**WORK TO BE COMPLETED**
Return the passage of the rehearsal-attendance article between "Many habitual rehearsal-missers" and "you can do.", inclusive, copied word for word.

**TEXT SEGMENT**
• • • • • • •

How to never miss another rehearsal

One thing that often plagues many must ministry groups, whether it’s a choir, praise team or even the band, is a absentee-ism at rehearsal. For some music departments it’s not uncommon at all to have so many people out that the songs that were on schedule to sing simply can’t be done. Members missing rehearsal can really cripple a music ministry in so many ways. But hey, life happens doesn’t it? Many people do in fact have what they feel are legitimate reasons for being out on rehearsal nights. Perhaps you may even be someone who misses rehearsal often.

Don’t worry, I’m not here to condemn or judge. In fact my goal is to first encourage you and then offer some advice that has helped me to have an almost perfect attendance record over a span of some 30+ years. I can count the number of rehearsals I’ve missed in all that time. It’s not that I’m not busy, or tired. It’s not that I never get offered other things to do. But we’ll talk more about that in a bit. First I want you to know that you’re very important to your music department. Even if they fail to ever tell you or make you feel like you are, you are NEEDED. When you’re not there, your absence is felt. No matter how big your organization is, I want you to know that they need you.

Many habitual rehearsal-missers aren’t missing rehearsal to be vindictive or spiteful. They aren’t doing so to intentionally put the music ministry in a bind. Many people are just busy. But when you love something enough it will get a special reserved time slot in your life. Many people consistently miss rehearsal simply because they haven’t given it such a place of importance. Don’t get me wrong, you can absolutely sincerely love singing in the choir. But rehearsal? Not so much.  Who knows why? It could be any number of things. But if it’s something you desire to change there’s something you can do.

• • • • • • •

**DATASET EXTRACT**

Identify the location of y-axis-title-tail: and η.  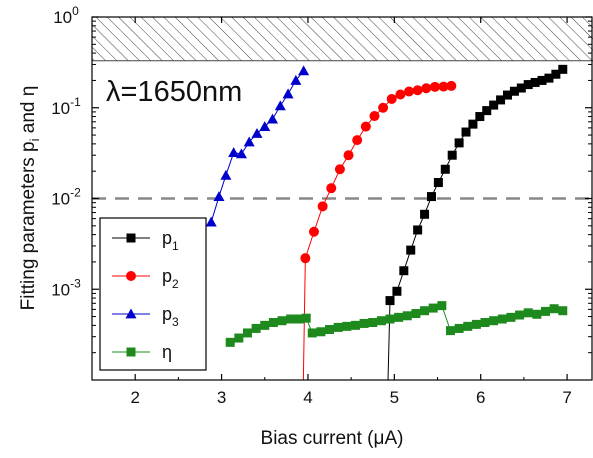
(28, 112).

• • • • • • •

**WRITTEN RESPONSE**
Many habitual rehearsal-missers aren’t missing rehearsal to be vindictive or spiteful. They aren’t doing so to intentionally put the music ministry in a bind. Many people are just busy. But when you love something enough it will get a special reserved time slot in your life. Many people consistently miss rehearsal simply because they haven’t given it such a place of importance. Don’t get me wrong, you can absolutely sincerely love singing in the choir. But rehearsal? Not so much.  Who knows why? It could be any number of things. But if it’s something you desire to change there’s something you can do.